→ **YOUR INSTRUCTIONS**: Scan the records for the string "computer" and copy every line that holds it.

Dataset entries
* * * * * * * * *
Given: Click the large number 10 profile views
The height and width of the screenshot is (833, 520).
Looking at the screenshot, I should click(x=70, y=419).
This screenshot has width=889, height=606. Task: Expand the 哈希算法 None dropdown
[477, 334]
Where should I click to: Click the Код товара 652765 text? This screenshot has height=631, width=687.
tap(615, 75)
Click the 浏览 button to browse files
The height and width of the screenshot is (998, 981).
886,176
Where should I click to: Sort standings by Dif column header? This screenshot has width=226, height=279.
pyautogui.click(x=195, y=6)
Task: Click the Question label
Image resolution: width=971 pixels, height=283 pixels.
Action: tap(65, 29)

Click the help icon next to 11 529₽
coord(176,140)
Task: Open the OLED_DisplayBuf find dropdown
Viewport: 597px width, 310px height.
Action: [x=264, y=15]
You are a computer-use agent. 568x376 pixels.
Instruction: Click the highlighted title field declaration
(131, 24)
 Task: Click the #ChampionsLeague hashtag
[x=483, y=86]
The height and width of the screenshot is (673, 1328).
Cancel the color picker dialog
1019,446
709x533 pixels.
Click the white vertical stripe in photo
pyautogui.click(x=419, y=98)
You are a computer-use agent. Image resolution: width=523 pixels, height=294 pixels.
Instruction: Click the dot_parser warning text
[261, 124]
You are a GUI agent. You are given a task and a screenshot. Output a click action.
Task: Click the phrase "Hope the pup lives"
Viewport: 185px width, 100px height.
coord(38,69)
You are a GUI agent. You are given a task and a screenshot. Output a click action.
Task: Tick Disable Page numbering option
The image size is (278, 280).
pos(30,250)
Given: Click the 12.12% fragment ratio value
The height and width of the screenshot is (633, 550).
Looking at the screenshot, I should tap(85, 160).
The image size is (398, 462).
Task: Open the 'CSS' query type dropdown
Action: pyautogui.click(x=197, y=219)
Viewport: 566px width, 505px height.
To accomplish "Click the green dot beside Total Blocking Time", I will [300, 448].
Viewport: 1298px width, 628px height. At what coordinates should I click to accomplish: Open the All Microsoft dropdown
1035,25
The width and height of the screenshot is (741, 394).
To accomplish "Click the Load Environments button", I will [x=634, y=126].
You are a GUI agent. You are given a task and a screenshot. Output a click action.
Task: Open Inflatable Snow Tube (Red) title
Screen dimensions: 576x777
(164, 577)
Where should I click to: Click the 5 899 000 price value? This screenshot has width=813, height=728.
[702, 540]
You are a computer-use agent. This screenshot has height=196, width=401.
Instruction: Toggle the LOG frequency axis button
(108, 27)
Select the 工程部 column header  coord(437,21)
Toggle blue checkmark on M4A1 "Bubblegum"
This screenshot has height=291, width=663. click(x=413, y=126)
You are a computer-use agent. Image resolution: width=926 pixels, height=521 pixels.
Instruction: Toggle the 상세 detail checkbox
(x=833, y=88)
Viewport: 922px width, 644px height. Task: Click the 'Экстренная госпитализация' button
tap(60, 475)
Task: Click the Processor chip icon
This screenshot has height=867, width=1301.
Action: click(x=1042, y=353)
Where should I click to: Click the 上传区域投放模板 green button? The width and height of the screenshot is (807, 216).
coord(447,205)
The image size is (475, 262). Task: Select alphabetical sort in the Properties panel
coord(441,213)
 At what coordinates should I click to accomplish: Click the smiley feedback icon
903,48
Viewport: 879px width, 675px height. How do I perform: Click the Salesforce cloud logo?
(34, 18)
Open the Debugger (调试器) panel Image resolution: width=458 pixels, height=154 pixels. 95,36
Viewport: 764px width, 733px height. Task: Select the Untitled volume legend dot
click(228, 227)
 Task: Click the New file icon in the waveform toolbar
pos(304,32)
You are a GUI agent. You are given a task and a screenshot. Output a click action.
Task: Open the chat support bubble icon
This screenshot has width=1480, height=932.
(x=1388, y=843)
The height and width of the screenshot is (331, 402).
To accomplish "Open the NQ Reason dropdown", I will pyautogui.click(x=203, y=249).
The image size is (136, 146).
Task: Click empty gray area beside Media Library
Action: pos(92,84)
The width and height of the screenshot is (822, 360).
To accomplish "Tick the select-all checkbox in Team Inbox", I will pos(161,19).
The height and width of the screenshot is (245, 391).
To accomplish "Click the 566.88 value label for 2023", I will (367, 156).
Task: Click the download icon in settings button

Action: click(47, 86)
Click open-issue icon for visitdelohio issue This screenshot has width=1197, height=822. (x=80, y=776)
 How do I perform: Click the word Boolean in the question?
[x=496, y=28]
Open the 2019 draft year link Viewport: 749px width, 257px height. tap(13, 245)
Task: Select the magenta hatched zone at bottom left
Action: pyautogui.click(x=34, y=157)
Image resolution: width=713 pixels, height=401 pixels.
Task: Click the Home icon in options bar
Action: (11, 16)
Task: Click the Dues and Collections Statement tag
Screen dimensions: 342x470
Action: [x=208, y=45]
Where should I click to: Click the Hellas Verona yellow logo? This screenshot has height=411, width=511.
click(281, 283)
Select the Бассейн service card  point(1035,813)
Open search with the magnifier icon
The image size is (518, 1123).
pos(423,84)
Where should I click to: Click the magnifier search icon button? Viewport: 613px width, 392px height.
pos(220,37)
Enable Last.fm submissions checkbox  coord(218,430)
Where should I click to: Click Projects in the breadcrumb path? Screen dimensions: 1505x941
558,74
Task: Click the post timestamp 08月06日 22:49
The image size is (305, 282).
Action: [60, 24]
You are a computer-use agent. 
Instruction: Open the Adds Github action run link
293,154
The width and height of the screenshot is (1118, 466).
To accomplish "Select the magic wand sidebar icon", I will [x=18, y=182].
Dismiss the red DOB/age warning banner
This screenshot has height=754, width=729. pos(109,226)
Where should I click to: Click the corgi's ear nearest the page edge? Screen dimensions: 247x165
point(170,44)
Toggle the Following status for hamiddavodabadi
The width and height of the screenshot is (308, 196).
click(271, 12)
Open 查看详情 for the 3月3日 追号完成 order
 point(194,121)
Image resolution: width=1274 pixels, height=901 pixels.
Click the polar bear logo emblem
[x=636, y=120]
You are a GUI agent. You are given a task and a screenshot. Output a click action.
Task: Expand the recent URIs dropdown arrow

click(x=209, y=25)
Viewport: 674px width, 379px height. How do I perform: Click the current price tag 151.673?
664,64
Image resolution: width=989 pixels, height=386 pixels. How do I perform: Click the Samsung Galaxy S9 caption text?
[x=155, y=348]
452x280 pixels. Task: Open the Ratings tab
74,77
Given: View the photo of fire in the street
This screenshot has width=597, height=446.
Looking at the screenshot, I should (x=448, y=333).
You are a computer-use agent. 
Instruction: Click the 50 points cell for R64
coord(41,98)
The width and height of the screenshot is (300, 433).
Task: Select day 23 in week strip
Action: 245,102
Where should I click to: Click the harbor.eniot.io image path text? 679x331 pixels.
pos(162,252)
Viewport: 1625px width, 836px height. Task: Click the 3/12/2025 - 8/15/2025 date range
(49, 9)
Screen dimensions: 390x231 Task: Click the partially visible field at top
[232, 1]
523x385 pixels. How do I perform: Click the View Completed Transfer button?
* * * * * * * * *
→ **TASK RESULT**:
You are a computer-use agent. 568x376 pixels.
You are a computer-use agent. Image resolution: width=523 pixels, height=294 pixels.
You are a computer-use agent. This screenshot has height=196, width=401.
You are a computer-use agent. Image resolution: width=926 pixels, height=521 pixels.
You are a computer-use agent. 
You are a computer-use agent. 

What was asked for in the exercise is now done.